The Observer also highlights a 2002 study it conducted in which the newspaper’s investigations revealed that Pace King was the fifth-highest paid executive of the 50 chapters they analyzed. Her current compensation package places her third among the nation’s 42 United Way chapters as noted by WCNC. These figures raise many questions, including to what extent should the level of fundraising be tied to CEO compensation? And if Denton defends Pace King’s salary on the basis of her fundraising, why is there no consistency in the pay rates of other UW CEOs who out-fundraised her?

So, what are the appropriate ratios to determine a ‘fair’ level of compensation for nonprofit executives? NCRP received a note defending UWCC, highlighting the small percentage of the UWCC budget that comprises Pace King’s compensation. Based on the organization’s 2006 990 form, according to the note, Pace King’s salary was 1.25 percent of her organization’s total operating budget. The writer compared this figure to NCRP’s 2006 990, which showed its executive director’s salary at 15.47 percent.

S/he raised a valid point for consideration in the discussion of what constitutes an appropriate level of compensation and what factors are considered to determine it. For example, while a CEO’s salary may only account for a fraction of an organization’s total budget, is there an absolute figure after which this statistic becomes irrelevant? What of the nonprofit operating with a very small budget that employs only one person who has the title of ‘CEO’? Surely this person’s compensation would comprise a significant proportion of her or his budget, perhaps even 50 percent, give the “multiple hats” the CEO wears in this scenario. In short, is the CEO’s salary as a percentage of the overall budget a valid measure to determine appropriate levels of compensation?

The author of the comment also pointed out that NCRP’s overhead costs in 2006 (17.1 percent) were higher than UWCC’s (13.6 percent). The rate and what constitutes overhead or administrative costs
[2] that keep an organization functional vary from organization to organization. It can cover not just staff salaries and benefits but also other costs that enable an organization to work and thrive, such as rent, technology infrastructure, staff training and unplanned program expenses. Moreover, the transaction costs of conducting business in different parts of the country make the local context far too important to ignore. Keeping a small nonprofit in the greater DC metropolitan area functional, paying employees competitive wages based on the local market and cost of living will affect a nonprofit’s overhead.

┄┄┄┄┄┄┄┄┄┄

■ **Actions to take**
- 1) What are all the percentage figures in the passage on nonprofit executive pay?
- 2) In the passage on nonprofit executive pay, what share of her organization's total operating budget did Pace King's salary make up, according to the note based on the 2006 990 form?
- 3) Pick up the passage on nonprofit executive pay after its last sentence and keep writing.
The material after this point comes from a different source.

■ **Given material**

┄┄┄┄┄┄┄┄┄┄

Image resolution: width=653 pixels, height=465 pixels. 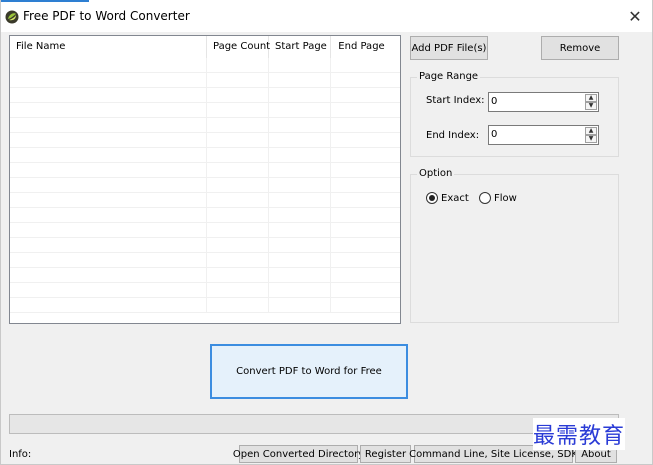 I want to click on start-index-spin-buttons: ▲ ▼, so click(x=591, y=102).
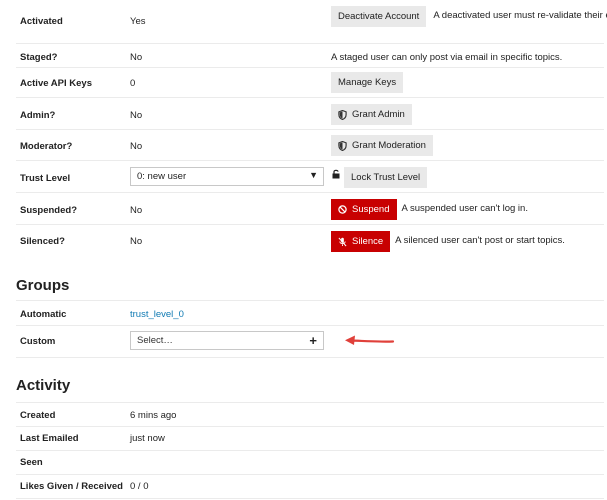  Describe the element at coordinates (310, 439) in the screenshot. I see `row-last-emailed: Last Emailed just now` at that location.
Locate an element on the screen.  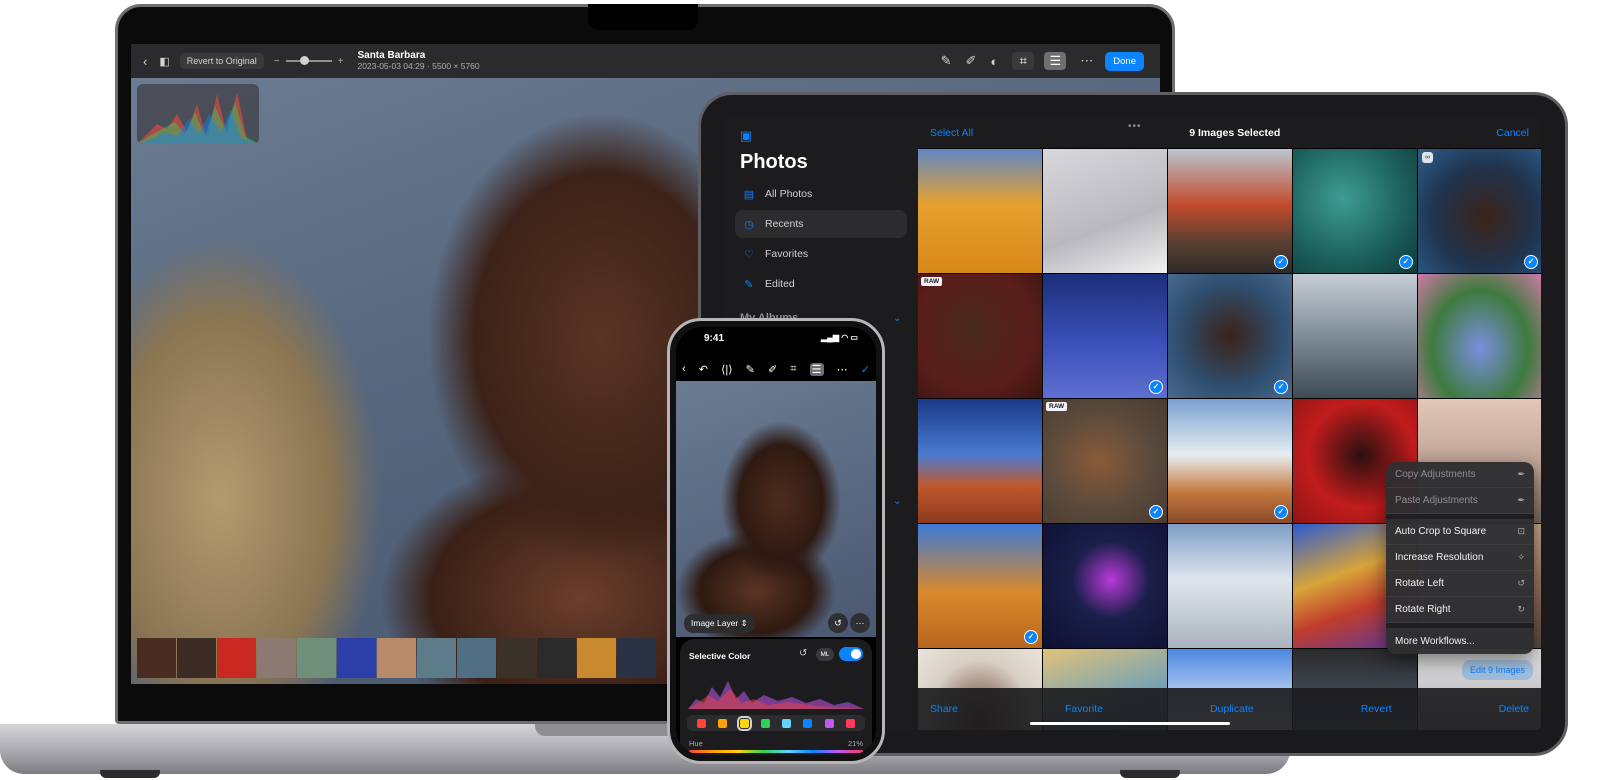
image-layer-button: Image Layer ⇕ is located at coordinates (720, 624).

┄┄┄┄┄┄┄┄┄┄

■ **Answers given**
- 1) 1.25 percent, 15.47 percent, 50 percent, 17.1 percent, 13.6 percent

- 2) 1.25 percent.

- 3)
Finally, the comparison of NCRP with the UWCC assumes that a nonprofit that depends largely on foundation grants should have the same metrics for reasonable compensation as an organization that receives majority of its income from individual donors through workplace giving programs. If this is the case, then what about private foundations, which receive minimal, if any, contributions from individuals?

So how do we select the criteria that ought to determine appropriate levels of executive compensation? Is it realistic to expect foundations to account for local and regional variability in the costs of living when determining how much money to allocate for compensation? Is it fair for a nonprofit executive of an organization funded largely by individual as opposed to institutional grantmakers to disclose how much of the public’s contribution will go toward compensation versus the actual business of the nonprofit? The answers to all the above questions will certainly vary by organization, mission, strategy and personal values. If nothing else, the UWCC case highlights the need to discuss these difficult issues to ensure philanthropy serves the public good and not private interests.

[1] The salary figure was taken from the Chronicle of Philanthropy's 2007 survey.
[2] NCRP recognizes the importance of providing nonprofits with adequate general operating dollars to be truly effective in achieving their organizational missions. It has been urging foundations to increase funding general operations and provide more funding for administrative overhead costs in programmatic grants.

Niki Jagpal is research director at the National Committee for Responsive Philanthropy (NCRP).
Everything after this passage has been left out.